> Action item
Only an exact copy of the listing below will do.

> Provided data
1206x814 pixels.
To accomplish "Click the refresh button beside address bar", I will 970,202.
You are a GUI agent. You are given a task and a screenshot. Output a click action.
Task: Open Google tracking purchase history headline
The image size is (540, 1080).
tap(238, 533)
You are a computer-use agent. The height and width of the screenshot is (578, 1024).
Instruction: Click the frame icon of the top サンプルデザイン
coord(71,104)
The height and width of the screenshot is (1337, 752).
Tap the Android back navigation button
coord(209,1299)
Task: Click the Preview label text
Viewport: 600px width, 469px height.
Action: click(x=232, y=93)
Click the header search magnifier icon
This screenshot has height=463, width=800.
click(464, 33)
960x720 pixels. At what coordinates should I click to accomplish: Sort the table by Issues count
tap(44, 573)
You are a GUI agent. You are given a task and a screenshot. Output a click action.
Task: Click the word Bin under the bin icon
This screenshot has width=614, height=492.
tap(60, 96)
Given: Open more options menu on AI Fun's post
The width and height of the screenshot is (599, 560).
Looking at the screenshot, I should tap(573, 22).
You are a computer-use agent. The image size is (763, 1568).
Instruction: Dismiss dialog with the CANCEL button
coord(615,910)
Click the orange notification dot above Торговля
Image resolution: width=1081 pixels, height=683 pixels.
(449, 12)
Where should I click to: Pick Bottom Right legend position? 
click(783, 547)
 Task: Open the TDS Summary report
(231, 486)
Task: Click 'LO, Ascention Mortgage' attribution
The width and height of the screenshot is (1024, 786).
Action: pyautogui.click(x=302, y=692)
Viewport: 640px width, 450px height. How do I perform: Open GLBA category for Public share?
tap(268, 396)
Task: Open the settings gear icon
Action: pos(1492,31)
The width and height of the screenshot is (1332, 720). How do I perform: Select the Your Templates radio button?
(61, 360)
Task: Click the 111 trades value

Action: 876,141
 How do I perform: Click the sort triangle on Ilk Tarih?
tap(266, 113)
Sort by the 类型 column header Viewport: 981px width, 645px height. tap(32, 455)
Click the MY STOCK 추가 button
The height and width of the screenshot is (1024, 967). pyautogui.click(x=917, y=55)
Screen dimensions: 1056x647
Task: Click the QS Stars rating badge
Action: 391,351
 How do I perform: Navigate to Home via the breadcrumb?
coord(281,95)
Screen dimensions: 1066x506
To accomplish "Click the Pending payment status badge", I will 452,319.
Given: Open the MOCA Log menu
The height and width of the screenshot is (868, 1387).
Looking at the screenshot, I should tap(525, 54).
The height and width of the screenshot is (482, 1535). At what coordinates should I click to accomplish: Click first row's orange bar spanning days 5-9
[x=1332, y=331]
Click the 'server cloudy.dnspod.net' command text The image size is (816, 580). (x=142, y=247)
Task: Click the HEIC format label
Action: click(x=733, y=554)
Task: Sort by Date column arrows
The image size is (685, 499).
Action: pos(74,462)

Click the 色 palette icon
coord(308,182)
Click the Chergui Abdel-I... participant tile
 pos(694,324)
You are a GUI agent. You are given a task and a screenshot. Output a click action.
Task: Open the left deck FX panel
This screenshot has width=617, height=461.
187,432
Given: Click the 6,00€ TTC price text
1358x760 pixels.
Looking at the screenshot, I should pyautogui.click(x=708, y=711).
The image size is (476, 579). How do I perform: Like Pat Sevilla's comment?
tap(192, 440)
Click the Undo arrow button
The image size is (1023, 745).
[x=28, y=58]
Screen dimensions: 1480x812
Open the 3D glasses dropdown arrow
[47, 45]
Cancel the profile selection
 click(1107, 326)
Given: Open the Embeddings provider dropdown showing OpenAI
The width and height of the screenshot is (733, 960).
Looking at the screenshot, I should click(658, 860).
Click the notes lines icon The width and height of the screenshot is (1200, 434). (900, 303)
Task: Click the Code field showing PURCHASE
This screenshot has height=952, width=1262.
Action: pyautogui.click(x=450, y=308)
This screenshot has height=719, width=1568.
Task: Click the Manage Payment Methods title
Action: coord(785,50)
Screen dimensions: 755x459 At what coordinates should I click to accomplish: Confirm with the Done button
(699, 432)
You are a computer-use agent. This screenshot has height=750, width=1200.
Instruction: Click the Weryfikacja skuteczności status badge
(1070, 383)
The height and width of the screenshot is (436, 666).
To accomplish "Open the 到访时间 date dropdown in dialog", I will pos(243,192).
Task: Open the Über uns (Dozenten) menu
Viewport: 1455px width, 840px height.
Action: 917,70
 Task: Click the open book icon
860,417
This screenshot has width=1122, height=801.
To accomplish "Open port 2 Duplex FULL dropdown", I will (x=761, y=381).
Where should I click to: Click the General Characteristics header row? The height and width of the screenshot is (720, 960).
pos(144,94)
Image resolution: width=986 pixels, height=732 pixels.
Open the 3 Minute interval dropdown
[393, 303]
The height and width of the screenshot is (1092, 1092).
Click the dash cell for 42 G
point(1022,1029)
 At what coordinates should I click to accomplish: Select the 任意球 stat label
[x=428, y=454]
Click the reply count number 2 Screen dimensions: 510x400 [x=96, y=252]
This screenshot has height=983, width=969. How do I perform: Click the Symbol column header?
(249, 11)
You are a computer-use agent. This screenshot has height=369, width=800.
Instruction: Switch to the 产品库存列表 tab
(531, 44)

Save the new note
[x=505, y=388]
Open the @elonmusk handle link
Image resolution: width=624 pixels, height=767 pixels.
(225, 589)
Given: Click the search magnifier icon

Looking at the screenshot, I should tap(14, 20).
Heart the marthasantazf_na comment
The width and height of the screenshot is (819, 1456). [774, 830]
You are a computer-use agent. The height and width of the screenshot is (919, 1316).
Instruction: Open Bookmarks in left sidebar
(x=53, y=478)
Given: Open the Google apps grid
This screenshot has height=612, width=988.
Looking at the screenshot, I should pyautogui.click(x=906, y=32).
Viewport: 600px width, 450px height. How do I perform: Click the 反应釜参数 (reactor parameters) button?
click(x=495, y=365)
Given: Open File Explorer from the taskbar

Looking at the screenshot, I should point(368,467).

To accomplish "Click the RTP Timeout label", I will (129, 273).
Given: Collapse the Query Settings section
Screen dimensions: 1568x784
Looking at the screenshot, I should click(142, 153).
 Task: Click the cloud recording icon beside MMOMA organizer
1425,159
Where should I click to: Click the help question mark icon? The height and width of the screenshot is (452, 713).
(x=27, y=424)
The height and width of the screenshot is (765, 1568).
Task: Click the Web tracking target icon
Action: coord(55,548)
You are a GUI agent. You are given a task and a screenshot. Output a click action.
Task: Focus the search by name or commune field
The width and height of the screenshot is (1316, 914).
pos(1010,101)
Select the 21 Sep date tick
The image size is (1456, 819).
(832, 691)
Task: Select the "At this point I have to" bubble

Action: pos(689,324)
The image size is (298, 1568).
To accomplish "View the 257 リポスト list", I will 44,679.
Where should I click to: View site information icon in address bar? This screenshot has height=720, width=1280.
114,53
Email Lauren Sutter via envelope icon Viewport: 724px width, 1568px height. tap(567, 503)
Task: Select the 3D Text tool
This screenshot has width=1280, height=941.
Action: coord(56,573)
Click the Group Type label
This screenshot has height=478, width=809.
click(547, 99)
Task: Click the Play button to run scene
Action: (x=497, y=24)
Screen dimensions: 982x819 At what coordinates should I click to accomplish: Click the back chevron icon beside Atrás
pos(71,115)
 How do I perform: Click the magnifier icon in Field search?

> Answer for this exercise
1206x814 pixels.
To accomplish "Click the refresh button beside address bar", I will 970,202.
You are a GUI agent. You are given a task and a screenshot. Output a click action.
Task: Open Google tracking purchase history headline
The image size is (540, 1080).
tap(238, 533)
You are a computer-use agent. The height and width of the screenshot is (578, 1024).
Instruction: Click the frame icon of the top サンプルデザイン
coord(71,104)
The height and width of the screenshot is (1337, 752).
Tap the Android back navigation button
coord(209,1299)
Task: Click the Preview label text
Viewport: 600px width, 469px height.
Action: click(x=232, y=93)
Click the header search magnifier icon
This screenshot has height=463, width=800.
click(464, 33)
960x720 pixels. At what coordinates should I click to accomplish: Sort the table by Issues count
tap(44, 573)
You are a GUI agent. You are given a task and a screenshot. Output a click action.
Task: Click the word Bin under the bin icon
This screenshot has width=614, height=492.
tap(60, 96)
Given: Open more options menu on AI Fun's post
The width and height of the screenshot is (599, 560).
Looking at the screenshot, I should tap(573, 22).
You are a computer-use agent. The image size is (763, 1568).
Instruction: Dismiss dialog with the CANCEL button
coord(615,910)
Click the orange notification dot above Торговля
Image resolution: width=1081 pixels, height=683 pixels.
(449, 12)
Where should I click to: Pick Bottom Right legend position? 
click(783, 547)
 Task: Open the TDS Summary report
(231, 486)
Task: Click 'LO, Ascention Mortgage' attribution
The width and height of the screenshot is (1024, 786).
Action: pyautogui.click(x=302, y=692)
Viewport: 640px width, 450px height. How do I perform: Open GLBA category for Public share?
tap(268, 396)
Task: Open the settings gear icon
Action: pos(1492,31)
The width and height of the screenshot is (1332, 720). How do I perform: Select the Your Templates radio button?
(61, 360)
Task: Click the 111 trades value

Action: 876,141
 How do I perform: Click the sort triangle on Ilk Tarih?
tap(266, 113)
Sort by the 类型 column header Viewport: 981px width, 645px height. tap(32, 455)
Click the MY STOCK 추가 button
The height and width of the screenshot is (1024, 967). pyautogui.click(x=917, y=55)
Screen dimensions: 1056x647
Task: Click the QS Stars rating badge
Action: 391,351
 How do I perform: Navigate to Home via the breadcrumb?
coord(281,95)
Screen dimensions: 1066x506
To accomplish "Click the Pending payment status badge", I will 452,319.
Given: Open the MOCA Log menu
The height and width of the screenshot is (868, 1387).
Looking at the screenshot, I should tap(525, 54).
The height and width of the screenshot is (482, 1535). At what coordinates should I click to accomplish: Click first row's orange bar spanning days 5-9
[x=1332, y=331]
Click the 'server cloudy.dnspod.net' command text The image size is (816, 580). (x=142, y=247)
Task: Click the HEIC format label
Action: click(x=733, y=554)
Task: Sort by Date column arrows
The image size is (685, 499).
Action: pos(74,462)

Click the 色 palette icon
coord(308,182)
Click the Chergui Abdel-I... participant tile
 pos(694,324)
You are a GUI agent. You are given a task and a screenshot. Output a click action.
Task: Open the left deck FX panel
This screenshot has width=617, height=461.
187,432
Given: Click the 6,00€ TTC price text
1358x760 pixels.
Looking at the screenshot, I should pyautogui.click(x=708, y=711).
The image size is (476, 579). How do I perform: Like Pat Sevilla's comment?
tap(192, 440)
Click the Undo arrow button
The image size is (1023, 745).
[x=28, y=58]
Screen dimensions: 1480x812
Open the 3D glasses dropdown arrow
[47, 45]
Cancel the profile selection
 click(1107, 326)
Given: Open the Embeddings provider dropdown showing OpenAI
The width and height of the screenshot is (733, 960).
Looking at the screenshot, I should click(658, 860).
Click the notes lines icon The width and height of the screenshot is (1200, 434). (900, 303)
Task: Click the Code field showing PURCHASE
This screenshot has height=952, width=1262.
Action: pyautogui.click(x=450, y=308)
This screenshot has height=719, width=1568.
Task: Click the Manage Payment Methods title
Action: coord(785,50)
Screen dimensions: 755x459 At what coordinates should I click to accomplish: Confirm with the Done button
(699, 432)
You are a computer-use agent. This screenshot has height=750, width=1200.
Instruction: Click the Weryfikacja skuteczności status badge
(1070, 383)
The height and width of the screenshot is (436, 666).
To accomplish "Open the 到访时间 date dropdown in dialog", I will pos(243,192).
Task: Open the Über uns (Dozenten) menu
Viewport: 1455px width, 840px height.
Action: 917,70
 Task: Click the open book icon
860,417
This screenshot has width=1122, height=801.
To accomplish "Open port 2 Duplex FULL dropdown", I will (x=761, y=381).
Where should I click to: Click the General Characteristics header row? The height and width of the screenshot is (720, 960).
pos(144,94)
Image resolution: width=986 pixels, height=732 pixels.
Open the 3 Minute interval dropdown
[393, 303]
The height and width of the screenshot is (1092, 1092).
Click the dash cell for 42 G
point(1022,1029)
 At what coordinates should I click to accomplish: Select the 任意球 stat label
[x=428, y=454]
Click the reply count number 2 Screen dimensions: 510x400 [x=96, y=252]
This screenshot has height=983, width=969. How do I perform: Click the Symbol column header?
(249, 11)
You are a computer-use agent. This screenshot has height=369, width=800.
Instruction: Switch to the 产品库存列表 tab
(531, 44)

Save the new note
[x=505, y=388]
Open the @elonmusk handle link
Image resolution: width=624 pixels, height=767 pixels.
(225, 589)
Given: Click the search magnifier icon

Looking at the screenshot, I should tap(14, 20).
Heart the marthasantazf_na comment
The width and height of the screenshot is (819, 1456). [774, 830]
You are a computer-use agent. The height and width of the screenshot is (919, 1316).
Instruction: Open Bookmarks in left sidebar
(x=53, y=478)
Given: Open the Google apps grid
This screenshot has height=612, width=988.
Looking at the screenshot, I should pyautogui.click(x=906, y=32).
Viewport: 600px width, 450px height. How do I perform: Click the 反应釜参数 (reactor parameters) button?
click(x=495, y=365)
Given: Open File Explorer from the taskbar

Looking at the screenshot, I should point(368,467).

To accomplish "Click the RTP Timeout label", I will (129, 273).
Given: Collapse the Query Settings section
Screen dimensions: 1568x784
Looking at the screenshot, I should click(142, 153).
 Task: Click the cloud recording icon beside MMOMA organizer
1425,159
Where should I click to: Click the help question mark icon? The height and width of the screenshot is (452, 713).
(x=27, y=424)
The height and width of the screenshot is (765, 1568).
Task: Click the Web tracking target icon
Action: coord(55,548)
You are a GUI agent. You are given a task and a screenshot. Output a click action.
Task: Focus the search by name or commune field
The width and height of the screenshot is (1316, 914).
pos(1010,101)
Select the 21 Sep date tick
The image size is (1456, 819).
(832, 691)
Task: Select the "At this point I have to" bubble

Action: pos(689,324)
The image size is (298, 1568).
To accomplish "View the 257 リポスト list", I will 44,679.
Where should I click to: View site information icon in address bar? This screenshot has height=720, width=1280.
114,53
Email Lauren Sutter via envelope icon Viewport: 724px width, 1568px height. tap(567, 503)
Task: Select the 3D Text tool
This screenshot has width=1280, height=941.
Action: coord(56,573)
Click the Group Type label
This screenshot has height=478, width=809.
click(547, 99)
Task: Click the Play button to run scene
Action: (x=497, y=24)
Screen dimensions: 982x819 At what coordinates should I click to accomplish: Click the back chevron icon beside Atrás
pos(71,115)
 How do I perform: Click the magnifier icon in Field search?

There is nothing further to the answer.